Zur Eröffnung der Bibliothek gibt es eine Lesung aus »Helen Ernst – ein zerbrechliches Menschenkind«. Die Zeichnerin Helen Ernst engagierte sich Ende der 1920er, Anfang der 1930er Jahre für die KPD, gestaltete unter anderen gemeinsam mit Lea und Hans Grundig sowie John Heartfield Plakate für Wahlkämpfe. Nach 1933 wurde sie mehrfach von den Faschisten verhaftet. Im April 1941 wurde Ernst ins Frauen-Konzentrationslager Ravensbrück verschleppt. Sie überlebte den Zweiten Weltkrieg und ging zunächst nach Schweden. Mit Zeichnungen versuchte sie, ihre traumatischen Erlebnisse in Ravensbrück zu verarbeiten und künstlerisch neu zu beginnen.

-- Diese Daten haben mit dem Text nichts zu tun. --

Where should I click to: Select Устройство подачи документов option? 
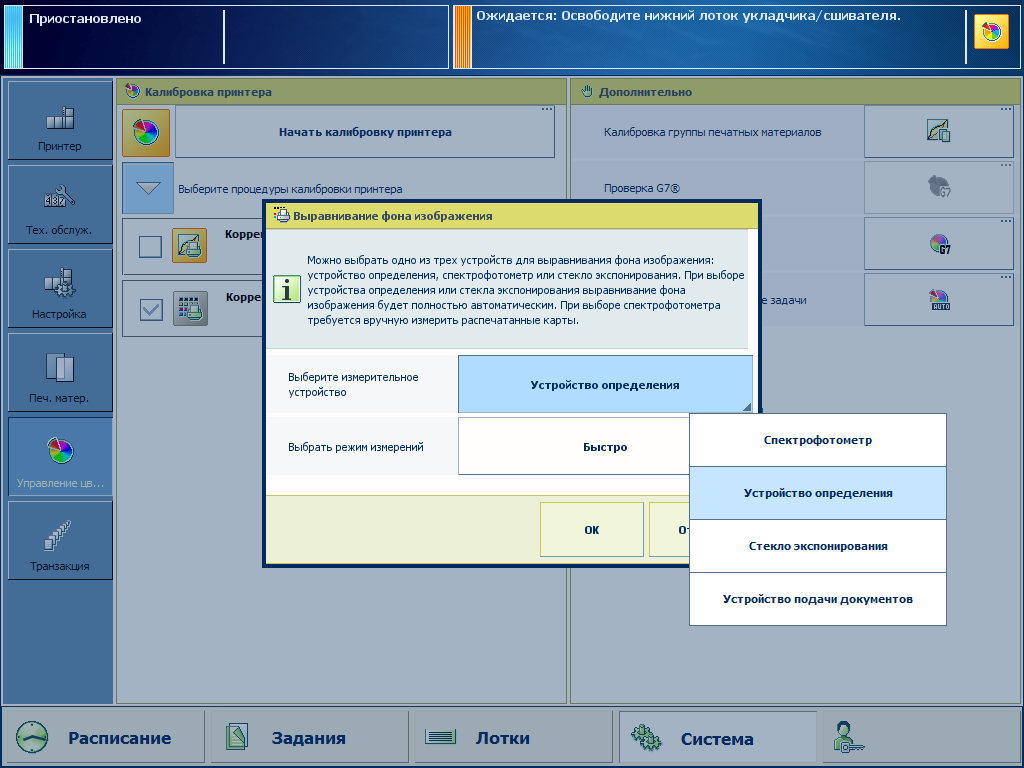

Der Berliner Hans Hübner, der in Belzig aufwuchs, schrieb vor Jahren eine Biografie von Helen Ernst. Hübner und die Redakteurin Carmen Bärwaldt werden am heutigen Sonnabend um 15 Uhr aus dem Buch lesen und die Ausstellung »Helen Ernst, 1904 bis 1948, eine Zeichnerin im Widerstand« eröffnen. Die Ausstellung, die auch Ravensbrück-Arbeiten enthält, ist bis Ende Februar 2007 zu sehen.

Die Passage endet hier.